*Task*: In the records below, find the line with "Show hidden bookmarks with overflow chevron" and the line with "This screenshot has height=607, width=937."; return exactly those lines and every line between them.

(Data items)
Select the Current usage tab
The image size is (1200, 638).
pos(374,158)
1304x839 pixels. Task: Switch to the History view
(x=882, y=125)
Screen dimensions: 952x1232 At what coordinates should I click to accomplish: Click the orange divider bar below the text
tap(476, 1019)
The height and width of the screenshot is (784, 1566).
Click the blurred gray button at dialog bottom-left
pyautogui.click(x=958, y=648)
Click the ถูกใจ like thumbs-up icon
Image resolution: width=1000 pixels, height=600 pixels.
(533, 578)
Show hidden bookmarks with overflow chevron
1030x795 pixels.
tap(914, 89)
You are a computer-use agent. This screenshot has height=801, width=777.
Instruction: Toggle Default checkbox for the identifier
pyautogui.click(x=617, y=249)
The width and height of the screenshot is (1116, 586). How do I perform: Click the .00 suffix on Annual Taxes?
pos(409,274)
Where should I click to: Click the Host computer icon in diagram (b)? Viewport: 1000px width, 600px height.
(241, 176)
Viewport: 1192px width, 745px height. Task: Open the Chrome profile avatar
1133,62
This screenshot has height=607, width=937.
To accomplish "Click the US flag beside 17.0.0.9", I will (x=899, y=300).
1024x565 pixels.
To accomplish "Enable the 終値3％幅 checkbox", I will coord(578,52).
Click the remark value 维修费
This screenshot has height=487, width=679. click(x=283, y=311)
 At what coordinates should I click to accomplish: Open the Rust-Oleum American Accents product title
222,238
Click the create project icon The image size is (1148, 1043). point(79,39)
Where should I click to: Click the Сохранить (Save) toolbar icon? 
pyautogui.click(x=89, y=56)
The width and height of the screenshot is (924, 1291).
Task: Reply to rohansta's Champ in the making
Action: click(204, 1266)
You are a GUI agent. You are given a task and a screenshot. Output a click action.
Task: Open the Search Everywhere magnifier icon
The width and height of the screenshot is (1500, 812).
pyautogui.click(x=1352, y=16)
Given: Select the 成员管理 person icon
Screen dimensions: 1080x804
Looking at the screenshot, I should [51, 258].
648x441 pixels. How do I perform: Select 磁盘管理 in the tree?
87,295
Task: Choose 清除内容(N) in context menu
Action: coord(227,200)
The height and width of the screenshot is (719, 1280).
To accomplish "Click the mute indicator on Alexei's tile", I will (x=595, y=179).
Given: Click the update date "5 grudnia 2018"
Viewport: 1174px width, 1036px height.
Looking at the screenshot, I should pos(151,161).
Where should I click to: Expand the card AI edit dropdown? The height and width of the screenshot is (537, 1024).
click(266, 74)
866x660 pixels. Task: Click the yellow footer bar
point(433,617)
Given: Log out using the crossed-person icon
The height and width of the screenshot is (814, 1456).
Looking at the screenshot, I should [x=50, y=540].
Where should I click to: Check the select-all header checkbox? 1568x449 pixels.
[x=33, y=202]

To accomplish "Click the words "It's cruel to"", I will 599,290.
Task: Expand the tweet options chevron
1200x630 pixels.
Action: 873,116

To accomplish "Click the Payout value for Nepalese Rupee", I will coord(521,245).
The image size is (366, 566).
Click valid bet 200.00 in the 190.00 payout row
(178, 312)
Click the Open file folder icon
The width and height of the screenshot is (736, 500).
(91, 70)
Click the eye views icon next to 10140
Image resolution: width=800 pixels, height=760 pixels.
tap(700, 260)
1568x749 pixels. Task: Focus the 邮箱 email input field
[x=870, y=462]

*Task output*:
Show hidden bookmarks with overflow chevron
1030x795 pixels.
tap(914, 89)
You are a computer-use agent. This screenshot has height=801, width=777.
Instruction: Toggle Default checkbox for the identifier
pyautogui.click(x=617, y=249)
The width and height of the screenshot is (1116, 586). How do I perform: Click the .00 suffix on Annual Taxes?
pos(409,274)
Where should I click to: Click the Host computer icon in diagram (b)? Viewport: 1000px width, 600px height.
(241, 176)
Viewport: 1192px width, 745px height. Task: Open the Chrome profile avatar
1133,62
This screenshot has height=607, width=937.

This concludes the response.